My baby turned 18: where’s that leave mum now?
By Grainne McCool (@GrainneMcCool)
I have written quite a bit regarding my baby fast approaching the age of 18.
These pieces were all in anticipation of the said event and the wonder of it all.
How fast those years went by. And now it has really happened!
My baby is 18! Does that make me redundant as a mother?
The mind boggles. Just last Saturday the event took place. I call it an event as it had been talked about for so long.
The boy had invited the family to his birthday meal (aunts, uncles etc) and for the past few months all talk evolved around this benchmarking day.
The day flew by in a haze. Family and friends called. The military-precision planned meal was fun. And then it was time for me to sit down and contemplate what had just happened.
For the past 24 years, my life has evolved around nurturing and caring for three little boys.
There was never a dull moment in our house. From the minute the first boy awoke to the minute the last boy fell asleep, my life was a whirlwind of parenting chores.
There were days I laughed so hard I thought I was going to burst.
There were days I cried so hard I thought I would die.

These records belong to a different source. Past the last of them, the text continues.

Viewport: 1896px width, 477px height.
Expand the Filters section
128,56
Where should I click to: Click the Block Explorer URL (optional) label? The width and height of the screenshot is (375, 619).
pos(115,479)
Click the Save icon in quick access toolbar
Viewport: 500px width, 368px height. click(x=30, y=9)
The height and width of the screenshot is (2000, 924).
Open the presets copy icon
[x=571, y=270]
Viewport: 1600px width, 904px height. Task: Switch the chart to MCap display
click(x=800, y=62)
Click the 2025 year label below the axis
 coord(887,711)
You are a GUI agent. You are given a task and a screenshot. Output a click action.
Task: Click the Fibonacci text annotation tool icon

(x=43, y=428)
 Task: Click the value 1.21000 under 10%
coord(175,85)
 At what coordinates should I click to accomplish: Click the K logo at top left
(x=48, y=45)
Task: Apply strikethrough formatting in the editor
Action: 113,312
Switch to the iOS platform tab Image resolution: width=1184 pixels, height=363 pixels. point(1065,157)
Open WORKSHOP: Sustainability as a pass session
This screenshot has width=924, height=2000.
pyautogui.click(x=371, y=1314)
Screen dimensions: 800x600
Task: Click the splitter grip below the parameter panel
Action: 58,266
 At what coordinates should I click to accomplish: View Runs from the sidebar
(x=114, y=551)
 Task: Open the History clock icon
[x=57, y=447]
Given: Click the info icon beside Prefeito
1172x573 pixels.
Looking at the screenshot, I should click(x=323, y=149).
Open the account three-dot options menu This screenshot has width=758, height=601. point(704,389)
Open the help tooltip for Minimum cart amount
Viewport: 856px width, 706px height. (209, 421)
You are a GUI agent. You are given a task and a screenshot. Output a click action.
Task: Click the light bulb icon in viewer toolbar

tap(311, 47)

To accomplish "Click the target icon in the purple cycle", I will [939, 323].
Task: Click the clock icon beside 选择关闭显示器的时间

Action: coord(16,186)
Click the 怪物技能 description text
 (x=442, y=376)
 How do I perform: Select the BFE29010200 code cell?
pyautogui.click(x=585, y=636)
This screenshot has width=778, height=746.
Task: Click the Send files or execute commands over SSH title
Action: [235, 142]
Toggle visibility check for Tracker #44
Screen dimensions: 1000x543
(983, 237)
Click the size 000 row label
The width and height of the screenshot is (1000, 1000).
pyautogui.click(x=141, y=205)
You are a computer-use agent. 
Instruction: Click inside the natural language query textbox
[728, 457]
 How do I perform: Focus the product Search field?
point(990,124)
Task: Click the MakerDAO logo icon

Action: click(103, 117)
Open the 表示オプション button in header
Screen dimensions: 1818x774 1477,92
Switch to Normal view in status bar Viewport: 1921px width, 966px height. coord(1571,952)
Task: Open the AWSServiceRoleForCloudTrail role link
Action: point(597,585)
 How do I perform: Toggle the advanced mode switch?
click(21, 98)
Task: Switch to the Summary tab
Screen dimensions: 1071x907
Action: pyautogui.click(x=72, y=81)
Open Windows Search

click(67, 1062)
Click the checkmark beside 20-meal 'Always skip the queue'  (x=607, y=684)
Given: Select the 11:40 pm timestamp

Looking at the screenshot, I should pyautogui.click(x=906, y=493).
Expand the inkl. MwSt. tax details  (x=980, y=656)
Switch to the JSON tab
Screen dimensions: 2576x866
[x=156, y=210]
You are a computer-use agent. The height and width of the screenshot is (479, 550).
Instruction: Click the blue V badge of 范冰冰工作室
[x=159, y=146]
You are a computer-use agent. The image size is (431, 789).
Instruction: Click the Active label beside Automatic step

There were days I thought this was the greatest life ever – and there were days I wanted to run away and never return.
And now there is a 24-year-old living independently, a 21-year-old in the final year of college and suddenly there’s also an 18-year-old, who is old enough to live his own life as he sees fit.
Where does all this leave me as a mother? Can I really pack my bag and run away if I so wish?
Would I want to pack a bag and run away? The answer is of course no. (well maybe some days I might still want to!)
The 18-year-old still likes his school lunch making, still needs the dinner after school, still needs the uniform washed and ironed for Monday morning but most of all this 18-year -old still needs to know that Mum is there to support and encourage him on this his final journey to leave home.
He is nearing the end of the school road, the 14-year-journey he has been travelling since he was four-years-old, just the like the two before him.
I’ve complained for the past 20 years about making the school lunch, about ironing the school uniform.
I’ve complained about the copious amounts of homework and I’ve complained about the noise upstairs.
Now all that is nearing an end. Now I’m realising just how much I loved doing every little bit of it.
I loved the bad times alongside those multiple good times. I loved the tears as much as the laughter.
As I think ahead I realise that being a Mum will never be over.
My role is just changing. I’ve done my years of being a full-time parent and I’ve done it to the best of my ability.
So when I look back and reminisce over those years of parenting, I’m going to give myself a little pat on the back.
Not for having done the best job ever, but just for having done the job.
None of it is easy, and none of it ever goes to plan.
But I can at least say I did it. All three appear to have survived relatively unscathed and reasonably adjusted to the world.
I can certainly take a little credit for that. So when I begin to feel those moments of mothering redundancy over the coming months, I’ll also remember to feel those many moments of achievement, not only the boys, but mine too.
It’s time to allow the kiddos to move forward with their lives, and time for Mum to move forward with hers.